Look below for the line that contains "Select the US Approved progress bar", then copy it and each following line exactly, through and including the line that contains "Viewport: 1568px width, 754px height.".

Saved entries
____________________
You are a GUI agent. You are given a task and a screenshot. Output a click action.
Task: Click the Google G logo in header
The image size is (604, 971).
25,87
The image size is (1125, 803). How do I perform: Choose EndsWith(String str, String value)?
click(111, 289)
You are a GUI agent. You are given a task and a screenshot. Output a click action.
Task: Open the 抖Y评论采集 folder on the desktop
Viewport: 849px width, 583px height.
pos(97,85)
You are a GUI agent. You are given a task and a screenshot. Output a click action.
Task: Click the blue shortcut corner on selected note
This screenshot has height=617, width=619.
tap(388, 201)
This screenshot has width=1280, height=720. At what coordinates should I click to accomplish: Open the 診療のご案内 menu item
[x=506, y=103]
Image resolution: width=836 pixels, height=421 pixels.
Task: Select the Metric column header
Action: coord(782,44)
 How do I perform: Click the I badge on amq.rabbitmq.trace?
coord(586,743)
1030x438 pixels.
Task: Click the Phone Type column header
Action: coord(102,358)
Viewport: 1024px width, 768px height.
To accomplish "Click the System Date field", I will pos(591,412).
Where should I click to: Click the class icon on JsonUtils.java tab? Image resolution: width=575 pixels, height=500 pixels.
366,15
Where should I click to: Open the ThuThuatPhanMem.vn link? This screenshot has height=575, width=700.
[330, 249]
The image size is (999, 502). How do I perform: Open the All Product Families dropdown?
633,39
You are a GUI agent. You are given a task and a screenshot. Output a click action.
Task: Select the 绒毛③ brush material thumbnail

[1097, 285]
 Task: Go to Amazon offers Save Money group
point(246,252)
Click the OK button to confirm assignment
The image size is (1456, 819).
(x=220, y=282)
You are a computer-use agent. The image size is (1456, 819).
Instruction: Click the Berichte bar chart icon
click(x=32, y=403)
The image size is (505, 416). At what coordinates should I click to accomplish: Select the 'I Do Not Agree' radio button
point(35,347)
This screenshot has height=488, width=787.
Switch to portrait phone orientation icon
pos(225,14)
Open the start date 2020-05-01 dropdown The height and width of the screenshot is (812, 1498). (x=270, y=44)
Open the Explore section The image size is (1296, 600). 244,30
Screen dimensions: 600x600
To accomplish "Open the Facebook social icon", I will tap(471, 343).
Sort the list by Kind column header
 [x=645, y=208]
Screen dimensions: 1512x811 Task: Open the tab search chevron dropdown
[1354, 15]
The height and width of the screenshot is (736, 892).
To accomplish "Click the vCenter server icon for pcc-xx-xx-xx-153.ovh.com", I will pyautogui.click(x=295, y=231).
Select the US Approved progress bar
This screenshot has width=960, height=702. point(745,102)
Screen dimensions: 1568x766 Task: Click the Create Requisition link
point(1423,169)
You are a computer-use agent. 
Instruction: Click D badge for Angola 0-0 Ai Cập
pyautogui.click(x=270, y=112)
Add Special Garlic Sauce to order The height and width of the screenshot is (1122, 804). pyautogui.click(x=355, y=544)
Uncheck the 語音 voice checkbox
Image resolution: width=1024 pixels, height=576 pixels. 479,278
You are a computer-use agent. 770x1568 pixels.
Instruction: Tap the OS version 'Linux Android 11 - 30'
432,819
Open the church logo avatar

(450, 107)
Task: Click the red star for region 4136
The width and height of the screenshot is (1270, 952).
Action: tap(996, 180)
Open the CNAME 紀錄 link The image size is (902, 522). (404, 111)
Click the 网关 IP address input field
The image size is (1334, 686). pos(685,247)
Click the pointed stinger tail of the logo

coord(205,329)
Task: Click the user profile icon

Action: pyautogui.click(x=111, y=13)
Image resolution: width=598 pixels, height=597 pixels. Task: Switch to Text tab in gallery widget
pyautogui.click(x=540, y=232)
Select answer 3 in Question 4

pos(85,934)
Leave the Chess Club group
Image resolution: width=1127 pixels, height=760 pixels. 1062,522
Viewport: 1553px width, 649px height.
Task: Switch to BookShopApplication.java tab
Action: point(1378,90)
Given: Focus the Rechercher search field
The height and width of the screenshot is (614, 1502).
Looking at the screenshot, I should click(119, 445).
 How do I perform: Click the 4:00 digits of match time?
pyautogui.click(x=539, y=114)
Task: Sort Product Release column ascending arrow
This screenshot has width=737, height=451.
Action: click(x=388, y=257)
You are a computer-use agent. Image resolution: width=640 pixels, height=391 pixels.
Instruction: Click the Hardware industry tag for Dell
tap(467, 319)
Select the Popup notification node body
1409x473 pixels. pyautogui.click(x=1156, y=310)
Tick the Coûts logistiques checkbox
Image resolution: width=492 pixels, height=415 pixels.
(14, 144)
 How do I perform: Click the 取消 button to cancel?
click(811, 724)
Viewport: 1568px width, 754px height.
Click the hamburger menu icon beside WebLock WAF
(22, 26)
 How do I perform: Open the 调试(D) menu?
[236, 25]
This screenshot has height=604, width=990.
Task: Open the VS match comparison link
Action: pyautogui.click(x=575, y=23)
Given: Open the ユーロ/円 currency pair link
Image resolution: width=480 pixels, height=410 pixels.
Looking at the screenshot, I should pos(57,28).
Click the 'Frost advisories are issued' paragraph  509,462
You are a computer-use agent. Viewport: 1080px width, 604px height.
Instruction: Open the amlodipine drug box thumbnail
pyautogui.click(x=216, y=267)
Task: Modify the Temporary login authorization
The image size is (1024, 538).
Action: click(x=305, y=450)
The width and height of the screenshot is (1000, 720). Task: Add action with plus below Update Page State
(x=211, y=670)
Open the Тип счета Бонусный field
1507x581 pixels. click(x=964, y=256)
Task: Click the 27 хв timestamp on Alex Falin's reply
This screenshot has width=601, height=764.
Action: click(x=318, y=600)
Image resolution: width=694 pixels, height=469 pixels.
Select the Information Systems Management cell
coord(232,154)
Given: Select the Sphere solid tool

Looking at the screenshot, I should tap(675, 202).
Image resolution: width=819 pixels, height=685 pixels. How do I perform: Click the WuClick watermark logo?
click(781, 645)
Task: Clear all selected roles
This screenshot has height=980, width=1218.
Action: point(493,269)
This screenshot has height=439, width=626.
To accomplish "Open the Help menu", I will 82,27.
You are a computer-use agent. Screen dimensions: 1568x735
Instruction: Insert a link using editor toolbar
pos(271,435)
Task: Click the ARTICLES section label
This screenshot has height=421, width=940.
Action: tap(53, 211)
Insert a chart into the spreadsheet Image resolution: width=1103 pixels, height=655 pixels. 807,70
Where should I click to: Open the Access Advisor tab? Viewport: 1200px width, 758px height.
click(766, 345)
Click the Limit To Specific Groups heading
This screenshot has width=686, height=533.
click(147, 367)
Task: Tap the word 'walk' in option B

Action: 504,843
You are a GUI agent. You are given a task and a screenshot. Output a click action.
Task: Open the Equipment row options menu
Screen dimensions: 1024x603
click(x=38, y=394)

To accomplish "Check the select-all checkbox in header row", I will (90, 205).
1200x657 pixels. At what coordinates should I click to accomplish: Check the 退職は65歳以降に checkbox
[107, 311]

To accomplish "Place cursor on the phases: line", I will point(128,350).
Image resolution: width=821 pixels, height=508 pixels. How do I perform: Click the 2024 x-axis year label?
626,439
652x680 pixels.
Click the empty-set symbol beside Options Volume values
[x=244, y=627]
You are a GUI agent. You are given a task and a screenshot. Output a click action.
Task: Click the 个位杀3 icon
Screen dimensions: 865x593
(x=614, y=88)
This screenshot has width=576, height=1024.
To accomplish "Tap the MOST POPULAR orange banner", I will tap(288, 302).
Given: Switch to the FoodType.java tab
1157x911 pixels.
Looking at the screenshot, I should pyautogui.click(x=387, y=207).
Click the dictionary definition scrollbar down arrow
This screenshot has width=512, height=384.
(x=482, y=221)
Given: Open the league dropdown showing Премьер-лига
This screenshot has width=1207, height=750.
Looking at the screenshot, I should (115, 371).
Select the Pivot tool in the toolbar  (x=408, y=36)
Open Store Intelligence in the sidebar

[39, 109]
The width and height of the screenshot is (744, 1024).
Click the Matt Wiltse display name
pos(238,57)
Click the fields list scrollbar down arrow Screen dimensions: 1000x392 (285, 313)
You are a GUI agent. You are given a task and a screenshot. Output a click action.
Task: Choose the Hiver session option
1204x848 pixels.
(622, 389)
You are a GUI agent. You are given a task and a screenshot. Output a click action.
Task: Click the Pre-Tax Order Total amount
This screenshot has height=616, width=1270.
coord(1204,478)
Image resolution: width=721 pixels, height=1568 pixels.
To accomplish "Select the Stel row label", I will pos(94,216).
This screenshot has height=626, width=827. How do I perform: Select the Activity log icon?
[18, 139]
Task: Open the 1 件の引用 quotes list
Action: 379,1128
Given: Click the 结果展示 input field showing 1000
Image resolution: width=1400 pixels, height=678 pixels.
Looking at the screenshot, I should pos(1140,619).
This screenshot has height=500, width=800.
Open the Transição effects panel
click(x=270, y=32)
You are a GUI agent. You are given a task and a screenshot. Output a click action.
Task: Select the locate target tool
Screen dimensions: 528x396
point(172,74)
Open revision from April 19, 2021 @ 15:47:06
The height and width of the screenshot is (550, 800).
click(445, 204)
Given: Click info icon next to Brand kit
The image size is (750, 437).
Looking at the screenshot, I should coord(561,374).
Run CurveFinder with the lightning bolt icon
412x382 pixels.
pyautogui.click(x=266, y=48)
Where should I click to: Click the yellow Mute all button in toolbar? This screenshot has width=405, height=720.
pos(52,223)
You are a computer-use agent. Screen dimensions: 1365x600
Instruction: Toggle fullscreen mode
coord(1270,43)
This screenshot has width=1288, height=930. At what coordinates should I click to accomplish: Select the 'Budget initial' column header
____________________
Answer area =>
Select the US Approved progress bar
This screenshot has width=960, height=702. point(745,102)
Screen dimensions: 1568x766 Task: Click the Create Requisition link
point(1423,169)
You are a computer-use agent. 
Instruction: Click D badge for Angola 0-0 Ai Cập
pyautogui.click(x=270, y=112)
Add Special Garlic Sauce to order The height and width of the screenshot is (1122, 804). pyautogui.click(x=355, y=544)
Uncheck the 語音 voice checkbox
Image resolution: width=1024 pixels, height=576 pixels. 479,278
You are a computer-use agent. 770x1568 pixels.
Instruction: Tap the OS version 'Linux Android 11 - 30'
432,819
Open the church logo avatar

(450, 107)
Task: Click the red star for region 4136
The width and height of the screenshot is (1270, 952).
Action: tap(996, 180)
Open the CNAME 紀錄 link The image size is (902, 522). (404, 111)
Click the 网关 IP address input field
The image size is (1334, 686). pos(685,247)
Click the pointed stinger tail of the logo

coord(205,329)
Task: Click the user profile icon

Action: pyautogui.click(x=111, y=13)
Image resolution: width=598 pixels, height=597 pixels. Task: Switch to Text tab in gallery widget
pyautogui.click(x=540, y=232)
Select answer 3 in Question 4

pos(85,934)
Leave the Chess Club group
Image resolution: width=1127 pixels, height=760 pixels. 1062,522
Viewport: 1553px width, 649px height.
Task: Switch to BookShopApplication.java tab
Action: point(1378,90)
Given: Focus the Rechercher search field
The height and width of the screenshot is (614, 1502).
Looking at the screenshot, I should click(119, 445).
 How do I perform: Click the 4:00 digits of match time?
pyautogui.click(x=539, y=114)
Task: Sort Product Release column ascending arrow
This screenshot has width=737, height=451.
Action: click(x=388, y=257)
You are a computer-use agent. Image resolution: width=640 pixels, height=391 pixels.
Instruction: Click the Hardware industry tag for Dell
tap(467, 319)
Select the Popup notification node body
1409x473 pixels. pyautogui.click(x=1156, y=310)
Tick the Coûts logistiques checkbox
Image resolution: width=492 pixels, height=415 pixels.
(14, 144)
 How do I perform: Click the 取消 button to cancel?
click(811, 724)
Viewport: 1568px width, 754px height.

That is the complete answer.